## Texte fourni
En novembre, le couperet est tombé : cette ex-biologiste reconvertie dans l’administration a fait l’objet d’un avis d’expulsion de son HLM. «La juge ne pouvait pas faire autrement, mathématiquement ça ne rentrait pas», dit-elle, pragmatique. Lors de son jugement, elle devait 10 000 euros à son bailleur. Et n’avait aucun moyen de ne pas continuer à creuser sa dette. La galère a démarré en 2017, par une séparation. Son ex-conjoint obtient vite un logement social, elle est confiante : son tour viendra vite. Mais les mois passent, les occasions de déménager aussi. Son salaire de 1 500 euros net, versé sur quatorze mois, ne lui suffit pas pour s’acquitter des 1 120 euros de loyer et du reste. Alors elle cumule les jobs. En plus de son CDI, elle maquille des salariés et leurs enfants lors d’événements organisés par des entreprises et vend des bijoux de sa création. «Je bossais comme une tarée», lâche la blonde de 41 ans. Ses efforts payent, littéralement : jusqu’à 6 000 euros en décembre 2017, le mois le plus fructueux de l’année, et de confortables compléments l’été, lorsqu’elle maquille des troupes de théâtre. «Je doublais pratiquement mon salaire», note-t-elle.

## Données sources

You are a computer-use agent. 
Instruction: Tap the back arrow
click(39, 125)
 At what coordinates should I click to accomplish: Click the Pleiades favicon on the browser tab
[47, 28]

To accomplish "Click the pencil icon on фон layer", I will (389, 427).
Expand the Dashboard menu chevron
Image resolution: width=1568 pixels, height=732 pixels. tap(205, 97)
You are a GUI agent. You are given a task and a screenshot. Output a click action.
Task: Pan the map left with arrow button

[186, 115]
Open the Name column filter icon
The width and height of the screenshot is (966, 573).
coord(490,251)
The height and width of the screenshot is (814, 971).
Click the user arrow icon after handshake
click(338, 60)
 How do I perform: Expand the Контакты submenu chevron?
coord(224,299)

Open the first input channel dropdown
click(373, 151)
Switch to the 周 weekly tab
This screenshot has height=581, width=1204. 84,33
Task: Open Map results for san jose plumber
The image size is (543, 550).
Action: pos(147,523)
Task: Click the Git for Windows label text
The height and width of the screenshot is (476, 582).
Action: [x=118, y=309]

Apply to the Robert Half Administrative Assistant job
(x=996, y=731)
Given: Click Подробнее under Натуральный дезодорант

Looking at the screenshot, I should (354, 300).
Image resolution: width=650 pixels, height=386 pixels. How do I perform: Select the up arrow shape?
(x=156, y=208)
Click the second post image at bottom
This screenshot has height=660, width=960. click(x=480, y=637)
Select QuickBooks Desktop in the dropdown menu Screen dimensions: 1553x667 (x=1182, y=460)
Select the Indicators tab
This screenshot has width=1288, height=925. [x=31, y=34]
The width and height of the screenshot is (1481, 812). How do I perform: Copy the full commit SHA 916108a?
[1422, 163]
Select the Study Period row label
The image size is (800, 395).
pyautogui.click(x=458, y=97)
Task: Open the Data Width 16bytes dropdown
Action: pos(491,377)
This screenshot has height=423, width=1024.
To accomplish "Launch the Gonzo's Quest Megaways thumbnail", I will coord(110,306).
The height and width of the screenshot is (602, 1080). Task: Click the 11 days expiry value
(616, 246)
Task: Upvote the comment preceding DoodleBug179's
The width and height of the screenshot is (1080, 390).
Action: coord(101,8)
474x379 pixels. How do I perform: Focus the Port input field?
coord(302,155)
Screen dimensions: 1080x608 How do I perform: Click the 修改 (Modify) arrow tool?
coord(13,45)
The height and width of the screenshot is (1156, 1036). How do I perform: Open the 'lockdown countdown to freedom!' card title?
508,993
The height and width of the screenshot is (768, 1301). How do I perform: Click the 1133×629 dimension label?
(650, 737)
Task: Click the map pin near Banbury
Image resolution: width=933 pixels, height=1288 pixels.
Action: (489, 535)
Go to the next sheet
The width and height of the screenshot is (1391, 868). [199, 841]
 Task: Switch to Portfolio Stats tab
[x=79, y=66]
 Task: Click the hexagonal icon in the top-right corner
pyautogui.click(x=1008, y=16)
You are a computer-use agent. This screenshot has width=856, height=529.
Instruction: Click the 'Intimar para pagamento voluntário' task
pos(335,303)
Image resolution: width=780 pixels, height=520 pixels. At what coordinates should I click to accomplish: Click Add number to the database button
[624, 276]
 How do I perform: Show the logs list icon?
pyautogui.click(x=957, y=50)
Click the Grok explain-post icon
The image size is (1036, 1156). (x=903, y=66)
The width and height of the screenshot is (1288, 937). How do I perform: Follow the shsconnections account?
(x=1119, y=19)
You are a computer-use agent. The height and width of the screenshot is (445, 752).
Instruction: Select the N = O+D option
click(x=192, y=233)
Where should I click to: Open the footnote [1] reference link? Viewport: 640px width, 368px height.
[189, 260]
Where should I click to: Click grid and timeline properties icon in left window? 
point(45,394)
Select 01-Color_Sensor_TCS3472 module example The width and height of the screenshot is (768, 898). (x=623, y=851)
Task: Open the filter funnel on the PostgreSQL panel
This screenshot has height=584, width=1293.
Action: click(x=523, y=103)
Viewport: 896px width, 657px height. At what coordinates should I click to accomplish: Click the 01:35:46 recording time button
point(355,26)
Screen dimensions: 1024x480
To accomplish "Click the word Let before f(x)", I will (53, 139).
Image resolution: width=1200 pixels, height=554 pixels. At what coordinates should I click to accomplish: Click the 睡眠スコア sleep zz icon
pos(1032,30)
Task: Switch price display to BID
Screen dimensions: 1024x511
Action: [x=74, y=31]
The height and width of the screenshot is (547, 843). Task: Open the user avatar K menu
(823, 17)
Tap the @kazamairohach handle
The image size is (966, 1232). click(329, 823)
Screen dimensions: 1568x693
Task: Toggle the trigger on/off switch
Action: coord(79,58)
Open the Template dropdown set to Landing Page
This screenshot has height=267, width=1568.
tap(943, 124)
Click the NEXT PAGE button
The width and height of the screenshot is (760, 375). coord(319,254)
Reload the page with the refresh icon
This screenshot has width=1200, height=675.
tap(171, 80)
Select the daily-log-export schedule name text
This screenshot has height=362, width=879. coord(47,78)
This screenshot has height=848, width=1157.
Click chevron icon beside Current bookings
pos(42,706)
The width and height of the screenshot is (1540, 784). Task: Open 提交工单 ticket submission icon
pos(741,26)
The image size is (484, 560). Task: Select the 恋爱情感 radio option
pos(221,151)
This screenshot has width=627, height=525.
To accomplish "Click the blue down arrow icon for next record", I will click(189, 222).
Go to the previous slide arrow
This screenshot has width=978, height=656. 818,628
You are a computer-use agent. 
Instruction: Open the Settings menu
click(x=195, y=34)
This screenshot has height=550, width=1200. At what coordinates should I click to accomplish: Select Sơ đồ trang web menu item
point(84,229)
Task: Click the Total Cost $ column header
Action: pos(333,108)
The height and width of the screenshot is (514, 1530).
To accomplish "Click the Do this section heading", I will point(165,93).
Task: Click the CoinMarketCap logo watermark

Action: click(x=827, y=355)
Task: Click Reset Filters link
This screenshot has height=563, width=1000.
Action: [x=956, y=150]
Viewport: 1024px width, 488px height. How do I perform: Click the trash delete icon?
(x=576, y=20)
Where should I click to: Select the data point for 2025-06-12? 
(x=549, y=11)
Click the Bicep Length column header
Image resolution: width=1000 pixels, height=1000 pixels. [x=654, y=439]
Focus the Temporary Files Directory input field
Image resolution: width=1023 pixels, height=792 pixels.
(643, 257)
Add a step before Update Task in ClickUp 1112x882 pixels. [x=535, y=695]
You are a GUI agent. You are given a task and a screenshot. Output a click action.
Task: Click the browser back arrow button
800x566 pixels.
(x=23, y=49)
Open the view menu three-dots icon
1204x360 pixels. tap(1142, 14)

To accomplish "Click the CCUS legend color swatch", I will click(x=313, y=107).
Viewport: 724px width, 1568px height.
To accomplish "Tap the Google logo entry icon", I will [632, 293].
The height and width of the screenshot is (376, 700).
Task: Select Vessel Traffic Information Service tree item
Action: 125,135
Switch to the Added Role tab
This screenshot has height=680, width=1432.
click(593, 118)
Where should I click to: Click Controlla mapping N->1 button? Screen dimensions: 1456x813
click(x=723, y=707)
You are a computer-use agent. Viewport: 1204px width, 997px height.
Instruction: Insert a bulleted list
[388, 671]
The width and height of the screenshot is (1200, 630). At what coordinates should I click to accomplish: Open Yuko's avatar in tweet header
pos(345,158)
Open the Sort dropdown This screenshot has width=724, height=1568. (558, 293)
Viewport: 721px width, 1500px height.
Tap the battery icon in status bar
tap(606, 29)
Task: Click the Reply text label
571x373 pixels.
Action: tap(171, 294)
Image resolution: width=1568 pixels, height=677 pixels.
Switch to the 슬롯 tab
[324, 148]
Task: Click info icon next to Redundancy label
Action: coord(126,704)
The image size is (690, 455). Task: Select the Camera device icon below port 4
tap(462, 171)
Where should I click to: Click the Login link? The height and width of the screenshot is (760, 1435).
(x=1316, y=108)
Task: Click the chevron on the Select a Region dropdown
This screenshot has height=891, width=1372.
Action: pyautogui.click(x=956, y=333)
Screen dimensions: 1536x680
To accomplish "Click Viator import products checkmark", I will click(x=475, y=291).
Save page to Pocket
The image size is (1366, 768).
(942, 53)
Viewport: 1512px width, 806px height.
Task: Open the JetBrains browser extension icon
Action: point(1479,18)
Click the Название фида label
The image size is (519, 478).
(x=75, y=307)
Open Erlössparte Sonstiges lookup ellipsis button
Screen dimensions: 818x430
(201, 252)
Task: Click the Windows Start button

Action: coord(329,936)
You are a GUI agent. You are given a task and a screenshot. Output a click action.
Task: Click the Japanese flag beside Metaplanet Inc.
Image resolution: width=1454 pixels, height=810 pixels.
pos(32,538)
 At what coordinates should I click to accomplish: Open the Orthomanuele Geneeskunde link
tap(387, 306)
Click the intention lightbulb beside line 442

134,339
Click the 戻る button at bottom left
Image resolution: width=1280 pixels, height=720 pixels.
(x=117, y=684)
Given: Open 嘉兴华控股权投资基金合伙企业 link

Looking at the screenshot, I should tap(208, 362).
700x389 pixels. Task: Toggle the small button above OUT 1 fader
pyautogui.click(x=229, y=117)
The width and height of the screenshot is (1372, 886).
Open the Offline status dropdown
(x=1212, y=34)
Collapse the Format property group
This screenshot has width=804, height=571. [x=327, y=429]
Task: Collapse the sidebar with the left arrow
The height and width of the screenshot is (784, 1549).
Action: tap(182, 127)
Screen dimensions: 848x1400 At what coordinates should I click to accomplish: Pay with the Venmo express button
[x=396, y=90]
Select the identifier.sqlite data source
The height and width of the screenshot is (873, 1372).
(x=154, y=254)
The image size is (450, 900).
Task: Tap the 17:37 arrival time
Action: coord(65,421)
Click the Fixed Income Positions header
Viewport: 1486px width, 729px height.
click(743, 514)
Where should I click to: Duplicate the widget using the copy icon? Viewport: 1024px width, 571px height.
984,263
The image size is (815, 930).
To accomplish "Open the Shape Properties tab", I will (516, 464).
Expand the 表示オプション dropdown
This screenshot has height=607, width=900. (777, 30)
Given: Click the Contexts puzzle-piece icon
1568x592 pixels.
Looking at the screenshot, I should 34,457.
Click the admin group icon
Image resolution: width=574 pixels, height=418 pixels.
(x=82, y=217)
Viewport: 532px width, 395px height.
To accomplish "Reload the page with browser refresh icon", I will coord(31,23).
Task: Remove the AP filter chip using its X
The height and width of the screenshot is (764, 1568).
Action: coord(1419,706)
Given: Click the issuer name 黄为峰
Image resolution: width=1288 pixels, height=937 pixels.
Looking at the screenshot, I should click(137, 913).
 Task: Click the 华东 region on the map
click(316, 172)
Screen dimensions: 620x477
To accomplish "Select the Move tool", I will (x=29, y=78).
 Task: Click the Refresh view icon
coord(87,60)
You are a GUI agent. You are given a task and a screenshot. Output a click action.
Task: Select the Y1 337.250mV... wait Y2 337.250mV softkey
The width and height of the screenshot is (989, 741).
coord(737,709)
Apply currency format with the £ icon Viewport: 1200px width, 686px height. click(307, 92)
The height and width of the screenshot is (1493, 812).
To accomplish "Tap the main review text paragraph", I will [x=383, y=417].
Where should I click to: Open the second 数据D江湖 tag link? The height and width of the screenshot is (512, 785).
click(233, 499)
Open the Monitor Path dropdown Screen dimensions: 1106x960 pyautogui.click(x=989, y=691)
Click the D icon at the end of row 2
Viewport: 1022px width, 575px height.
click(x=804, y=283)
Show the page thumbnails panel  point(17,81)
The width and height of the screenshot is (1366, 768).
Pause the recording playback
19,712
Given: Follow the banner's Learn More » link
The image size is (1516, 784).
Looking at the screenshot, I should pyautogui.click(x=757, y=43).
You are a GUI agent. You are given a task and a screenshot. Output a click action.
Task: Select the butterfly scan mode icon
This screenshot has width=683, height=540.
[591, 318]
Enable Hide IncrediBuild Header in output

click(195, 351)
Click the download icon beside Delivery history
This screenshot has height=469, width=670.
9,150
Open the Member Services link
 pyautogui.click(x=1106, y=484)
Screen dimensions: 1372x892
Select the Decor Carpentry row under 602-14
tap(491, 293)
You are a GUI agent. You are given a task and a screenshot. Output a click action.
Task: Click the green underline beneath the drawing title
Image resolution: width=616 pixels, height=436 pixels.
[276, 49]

## Tâche A
D'après le texte fourni sur l'expulsion, pourquoi l'ex-biologiste se met-elle à cumuler les emplois ? Répondez en une à trois phrases.
## Tâche B
Donnez la suite du texte fourni sur l'expulsion de l'ex-biologiste, en reprenant après sa dernière phrase.
Les lignes ne servent pas pour ce travail.

## Zone de réponse A
Elle cumule les emplois parce que son salaire de 1 500 euros net, versé sur quatorze mois, ne lui suffit pas pour payer ses 1 120 euros de loyer et le reste de ses dépenses.

## Zone de réponse B
La naissance de son deuxième enfant, en novembre 2018, lui fera lever le pied et l’empêchera de faire une nouvelle fois le plein au mois de décembre suivant. L’année 2019 démarre difficilement - d’autant que son nouveau compagnon est parti -, mais Nadège Habti redresse la barre grâce aux prestations estivales. L’automne suivant, les grèves de la SNCF poussent les entreprises pour qui elle fait des extras à «reporter» leurs événements. Arrive 2020, avec sa pandémie et ses confinements.

«Compliqué»

En mars, Nadège Habti attrape le Covid, son fils aussi, qui développe un syndrome de Kawasaki et doit aller à l’hôpital. La quadragénaire se met en arrêt maladie, ne touche alors que 840 euros par mois. La machine infernale est lancée. De son côté, la mairie a gelé toutes les attributions de HLM à l’annonce du premier confinement (lire ci-contre). «Je n’ai pas payé de loyer pendant quatre mois parce que ce n’était pas possible mathématiquement»,explique-t-elle. Elle s’accroche à ces maths, déroule la chronologie de l’engrenage, sort les courriers, les bulletins de paie, veut être précise. Elle sait qu’elle n’est pas seule à vivre ça - des collègues à elle ont dû dormir dans leur voiture avec leurs enfants ou retourner chez leurs parents -, qu’il y a toujours pire quelque part, mais cette «mère louve», comme elle se décrit, n’a d’autre choix que se battre. «Ma terreur absolue, c’est d’être séparée de mes enfants.»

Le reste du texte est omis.